The day was also special because I was looking forward to something I’d planned the previous week: another urban hike with a group of gay men whose organization I had joined a couple of years ago. That evening’s hike was from one end of the eastside leg of the Atlanta Beltline to the Carter Presidential Library on the other end, and attending a presentation there by the guy who invented the Beltline, Ryan Gravel.
A major component of how pleasant it was to hike along the Beltline with a group of 20 other gay men in the Wilderness Network of Georgia was the conversation I had that evening with a guy in WNG who I’d never met before. We gabbled the whole way there, something that doesn’t always happen when I always-hesitantly join a large group of people who I barely know.
The Atlanta Beltline is the most exciting thing that’s happened to the infrastructure of Atlanta in my lifetime, and I have always wanted to hear Ryan Gravel speak. Gravel has written a book whose title (Where We Want to Live: Reclaiming Infrastructure for a New Generation of Cities) I really like the sound of, and his talk was inspiring. (As is Gravel’s blog, which I only found out about today.) I had also never been inside the so-called “chapel” of the Carter Center, which is a very impressive space – and very large, although it barely accommodated the crowd of fellow Gravel admirers who attended his talk.

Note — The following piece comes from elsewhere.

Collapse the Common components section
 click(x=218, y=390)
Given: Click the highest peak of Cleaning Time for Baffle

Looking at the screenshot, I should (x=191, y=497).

Gravel’s talk was actually a staged interview with local public radio station host Valerie Jackson, the wife of onr of Atlanta’s former mayors. My participating in an public event that I could walk to (and could scooter home from), that was sponsored by the librarian at the Carter Center (who was a patron of mine during the nine years I worked at the Ponce Branch Library), that was being hosted by someone from the local public radio station WABE, and that featured one of my local urban heroes made me happy to be there, and proud to be in a city that is supporting a project like the Beltline. It also occurred to me that the bookstore selling Gravel’s book at the Carter Center that evening was another Atlanta amenity I appreciate having neaby: A Capella Books – which I remembered I still have a gift card for, and which I intend to use to buy Gravel’s book!
After the short trip back to my much-beloved neighborhood from the Carter Center in suddenly-chilly-again temperatures, I pulled up to my perfectly-sized (tiny) house, and spent an hour or so in my congenial living room contentedly beginning a book that resonated perfectly with Gravel’s thoughtful and sensible approach to urban design. The book, City Life:Urban Expectations in a New World (1995) by Witold Rybczynski, was one I’d long wanted to read because one of my favorite nonfiction authors had written it. I finished reading this engaging and encouraging book yesterday, happy not only with the book, but with the fact that my local library system – my former employer for 30+ years – owns it, and, had it not owned it, would have obtained it for me free of charge through the U.S. miracle called the Interlibrary Loan System.
Eventually I snuggled into bed, grateful once again that it’s fitted out with thermal sheets, a thermal bedspread, and an electric throw – all comfort-inducing things my sister Gayle has given me over the past few years because she knows how cold-natured I am. This realization led to my thinking some nice thoughts about all the members of my immediate family.
A good way to end an Especially Good Day.